The Illustrated Book
Children's literature critic Perry Nodelman observes, “[W]hen most people think of books for children, they think first of picture books. . . Not only is the picture-book story the most common form of children’s literature, but it’s a form of storytelling almost exclusively reserved for children.” (Pleasures, 215) Economic reasons, along with changes in the types of narratives being written, have made it rare for adult novels to have extensive illustration in the 20th century, so much so that illustration has come to be seen as alien to “serious” adult fiction:
“Can you imagine illustrations in modern novels?” said Charlotte. . . “For instance, in Norman Mailer? They would have to be abstracts. Don’t you think? Sort of barbed wire and blotches?”
As fewer illustrated adult texts were created, illustration came to be seen as uniquely suitable to children.(Alice Munro, “The Albanian Virgin”)

Information given:
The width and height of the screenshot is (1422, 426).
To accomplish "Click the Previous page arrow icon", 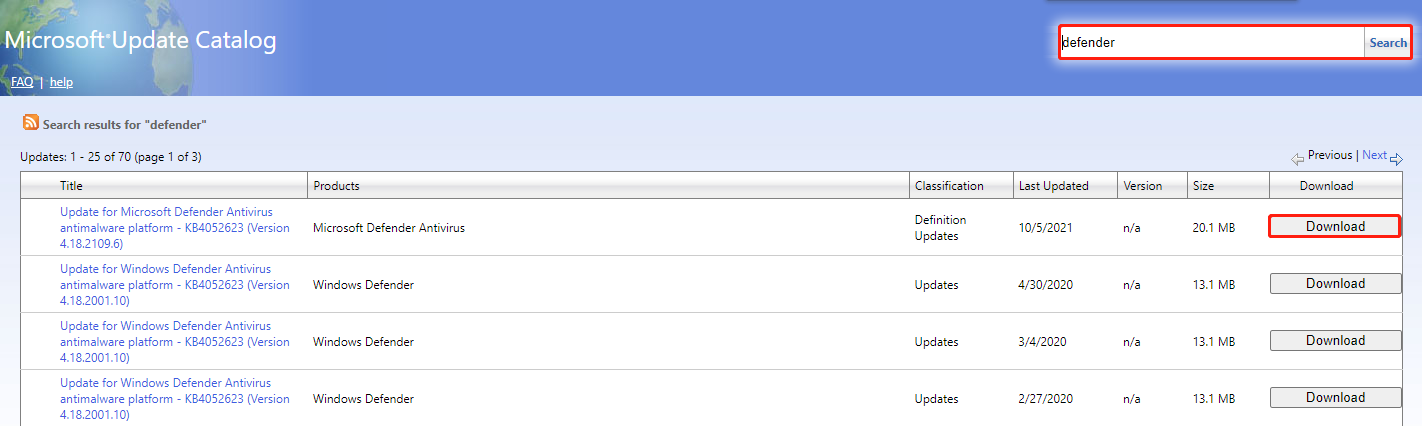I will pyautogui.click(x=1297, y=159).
...
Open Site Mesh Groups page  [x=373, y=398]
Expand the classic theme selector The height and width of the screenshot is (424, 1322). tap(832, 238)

Tasks to carry out:
A) Answer these from the text on illustrated books:
(i) According to Perry Nodelman, what is the most common form of children's literature?
(ii) Which novelist does Charlotte name as an example?
(iii) What does Charlotte say illustrations in such modern novels would have to be?
B) Pick up the text on illustrated books after its last sentence and continue it.
The items have no connection to the text about illustrated books.

Exercise results:
A)
(i) The picture-book story.
(ii) Norman Mailer.
(iii) Abstracts.

B)
Historical Background
Telling stories with pictures is probably as old as telling stories
with
words, and certainly older than telling stories in writing.
Arguably,
writing itself is a way of using pictures to tell a story, as we can
see
by looking at Egyptian
hieroglyphics. Some of the hieroglyphs have already begun to
become abstract symbols, while others remain small images (of owls,
hawks,
etc.). Our alphabet developed through various stages from such
pictorial
writing. Hieroglyphs and conventional pictorial representation
often
coexisted in tomb paintings, as here and in the next slide.
Pictorial methods of storytelling and conveying information have
continued
to coexist with written methods. In the Middle Ages, for
instance,
written documents were duplicated by hand, a time-consuming process
that
meant that books were rare objects; this didn't matter all that much,
since
relatively few people were literate. The stained glass, carving
and
other decorations on medieval cathedrals and churches were a way for
the
people of those times to learn and remember the stories of the Bible.
The hand-copied books of the Middle Ages were extensively
decorated.
Initial letters of sections of a text were illuminated
- i.e., they were enlarged, decorated with brilliant colors and visual
flourishes, and often contained small pictures. The borders of
many
medieval manuscripts were also decorated with small pictures and
elaborate
frames. Many books contained separate pictures in addition to
those
adorning the text.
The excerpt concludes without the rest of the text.